和这里的一篇博客文章中,显示了如何的抓住所有的图像与HTML敏捷性包和LINQ
<$ HTML文档中卡特彼勒C $ C> //兵图像结果,第一页
字符串URL =http://www.bing.com/images/search?q=cat&go=&form=QB&qs= N的;
//对于开发的速度,我用的WebClient
WebClient的客户端=新的WebClient();
字符串的html = client.DownloadString(URL);
//加载HTML到敏捷包
的HTMLDocument DOC =新的HTMLDocument();
doc.LoadHtml(HTML);
//现在,使用LINQ来获取所有图片
名单,LT; HtmlNode> imageNodes = NULL;
imageNodes =(从doc.DocumentNode.SelectNodes(// IMG)
HtmlNode节点,在node.Name ==IMG
和;&安培; node.Attributes [级!] = NULL
和;&安培; node.Attributes [阶级] Value.StartsWith。(IMG_)
选择节点).ToList();
的foreach(在imageNodes HtmlNode节点)
{
Console.WriteLine(node.Attributes [SRC]值。);
}
i want download all images stored in html(web page) , i dont know how much image will be download , and i don`t want use "HTML AGILITY PACK"
i search in google but all site make me more confused ,
i tried regex but only one result ... ,
People are giving you the right answer - you can't be picky and lazy, too. ;-)
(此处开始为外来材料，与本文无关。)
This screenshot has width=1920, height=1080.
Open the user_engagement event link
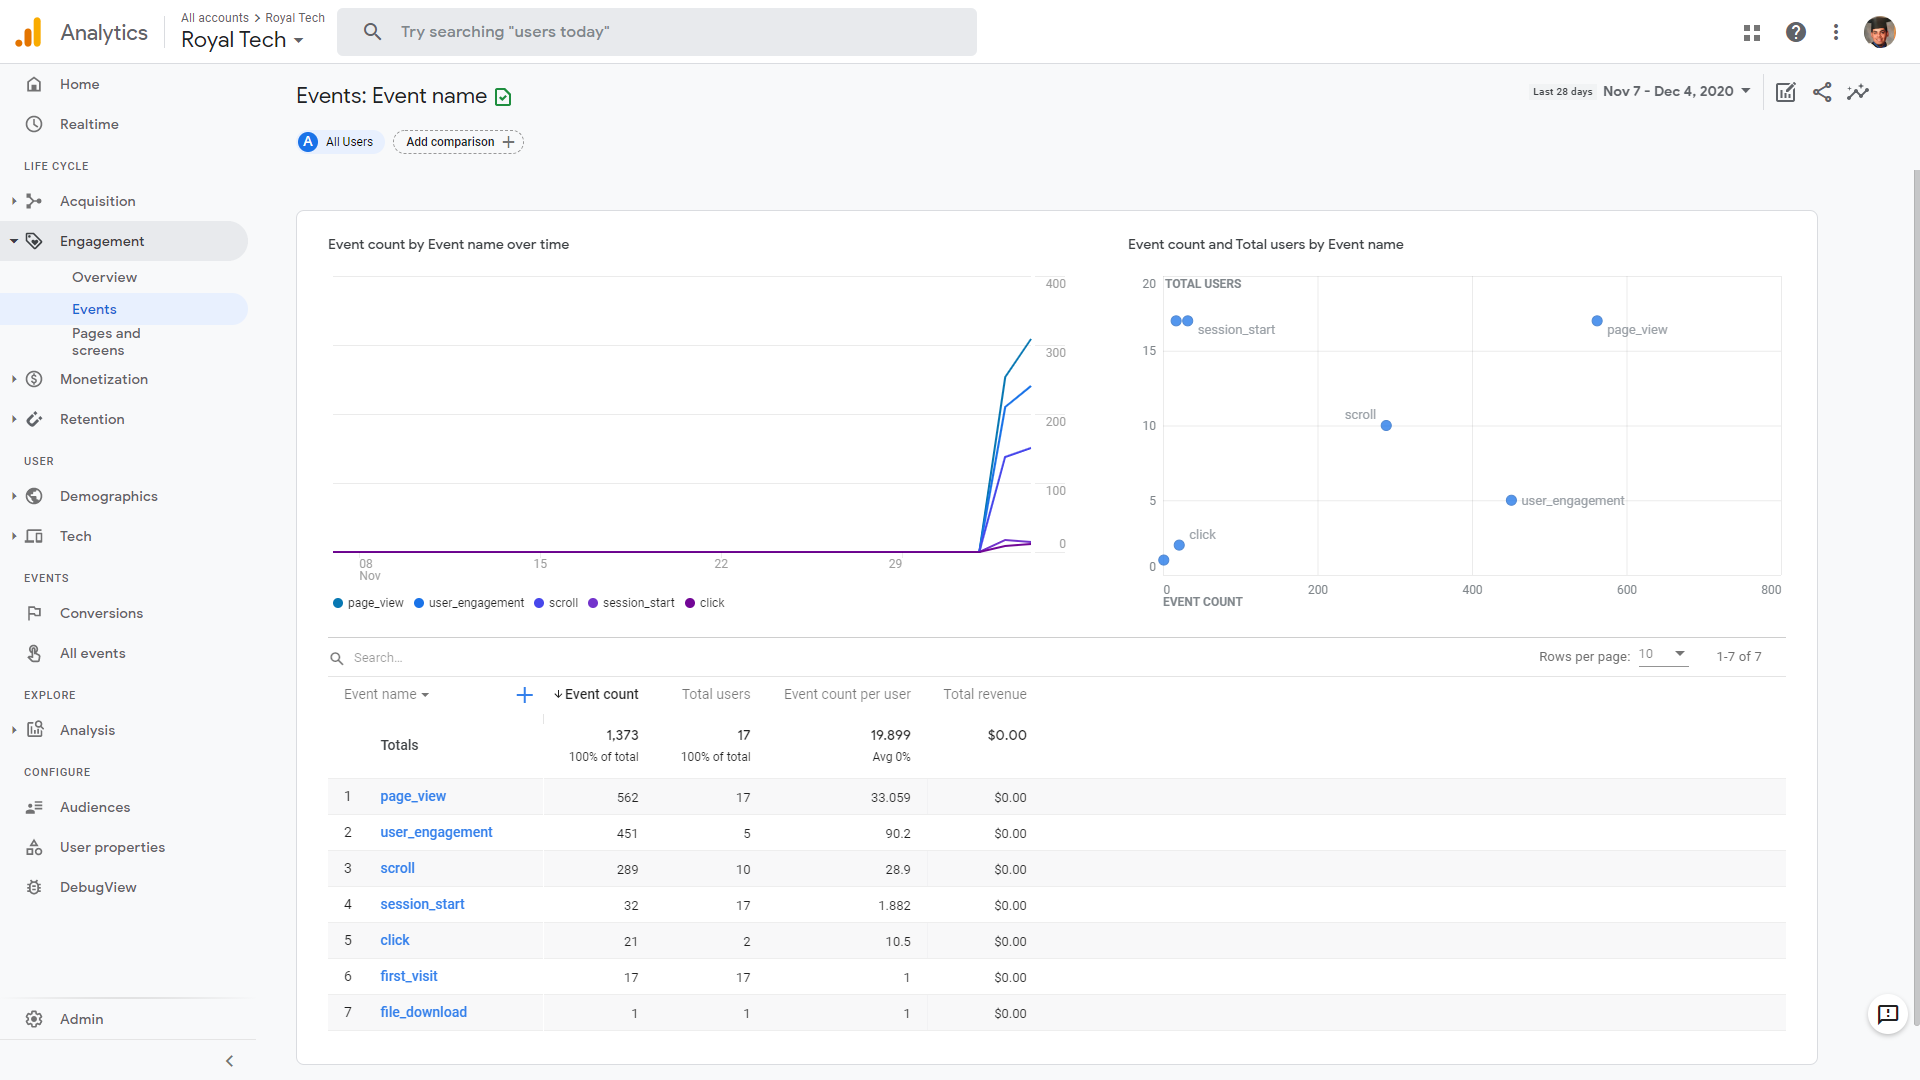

If you use a half-baked solution, you'll deal with a lot of edge cases. Here's a working sample that gets all links in an HTML document using HTML Agility Pack (it's included in the HTML Agility Pack download).
And here's a blog post that shows how to grab all images in an HTML document with HTML Agility Pack and LINQ
// Bing Image Result for Cat, First Page
string url = "http://www.bing.com/images/search?q=cat&go=&form=QB&qs=n";
// For speed of dev, I use a WebClient
WebClient client = new WebClient();
string html = client.DownloadString(url);
// Load the Html into the agility pack
HtmlDocument doc = new HtmlDocument();
doc.LoadHtml(html);
// Now, using LINQ to get all Images
List<HtmlNode> imageNodes = null;
imageNodes = (from HtmlNode node in doc.DocumentNode.SelectNodes("//img")
where node.Name == "img"
&& node.Attributes["class"] != null
&& node.Attributes["class"].Value.StartsWith("img_")
select node).ToList();
foreach(HtmlNode node in imageNodes)
{
Console.WriteLine(node.Attributes["src"].Value);
}
这篇关于C#中的HTML图像找到并下载的文章就介绍到这了,希望我们推荐的答案对大家有所帮助,也希望大家多多支持IT屋!